Vodafone Idea’s precarious position in the Indian telecom industry continues, with Vodafone CEO Nick Read reiterating that the situation is critical. He made the comment during Vodafone’s Q3 earnings call for FY20.
Read stated that the telecom industry in the country has asked the government to take action so that the market doesn’t become a duopoly and “to support the continuation of a three plus one player market.” These players would be Bharti Airtel, Reliance Jio and Vodafone Idea, along with BSNL.
“Specifically, we have requested an immediate two-year moratorium on spectrum payments, a lowering of license fees and taxes, the waiving of interest and penalties on the AGR case and the ability to make the payment on the principal over 10 years with a two-year moratorium,” Read said.
Vodafone Idea’s dues are estimated to be Rs 53,038.6 crore, a large chunk of which is interest and penalties.
The AGR issue originated in 1999, when telecom operators migrated to a new system offered by the government under which they agreed to share a certain percentage of revenue with the government. Operators argued that AGR should comprise only revenue from telecom services, but the DoT insisted that it should include all revenue earned by an operator. Accounting for this, Vodafone Idea incurred the largest quarterly loss in India’s corporate history.
Since then, the Supreme Court has rejected the review plea filed by telecom operators. They have now approached the court to sit down with the Department of Telecommunications and figure out a payment plan.
Read stated that they are waiting for the outcome of this modification application. “However, these delays combined with the protracted process to gain approval for the merger of Indus and Bharti Infratel are putting Vodafone Idea under incredible strain,” he said.
Indus Towers is a joint venture between Bharti Infratel, Vodafone Group and Vodafone Idea, with the former two holding 42% each. Vodafone Idea has 11.15% and the remaining 4.85% is with private equity firm, Providence. The merger was proposed to create a company with over 1,63,000 towers. Bharti Airtel owns a majority stake of 53.51% in Bharti Infratel. The crucial merger is expected to help loss-making telecom companies Bharti Airtel and Vodafone Idea sell stake to raise funds.
Read had earlier said that Vodafone’s joint venture in India with Idea may have to be liquidated, citing “unsupportive regulation” and “excessive taxes” as reasons. He noted that the company’s future was in peril unless the Indian government provided relief on mobile spectrum fees. In Novermber 2019 the government gave a two-year moratorium on spectrum fees.

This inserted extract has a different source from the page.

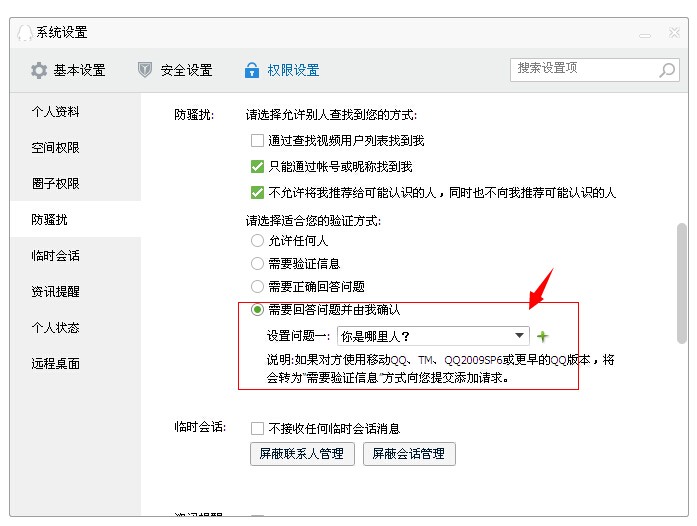Click the vertical scrollbar thumb

(682, 282)
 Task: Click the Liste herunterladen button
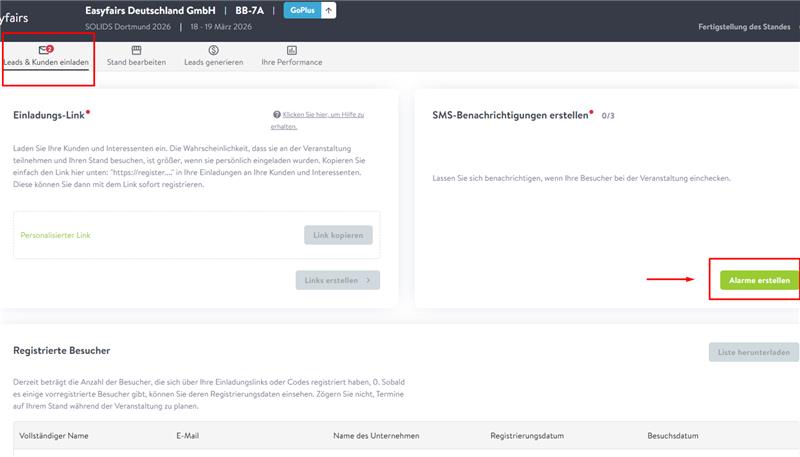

Kumar Mangalam Birla, the chairman of Vodafone Idea had earlier said that in the absence of relief from the government, the company will close. "It does not make sense to put good money after bad. That would be the end of the story for us. We will shut shop,” he had said.
During Vodafone’s Q3 Vodafone earnings call, said that the company hasn’t changed its position with regard to not infusing any more capital into the joint venture. “We will not be injecting additional new capital into India,” Read said.
Bharti Airtel CEO Gopal Vittal said on Wednesday that he wished better days for rival Vodafone Idea, saying the company's existence is critical for India to remain a three-private player market that could bring investments, prevent job losses and restore the reputation of the struggling industry.
“I think Vodafone Idea will remain and I wish it thrives... it is important that India remains a three-player market as that is good from all perspectives, (as in), investments, jobs and reputation," Vittal said.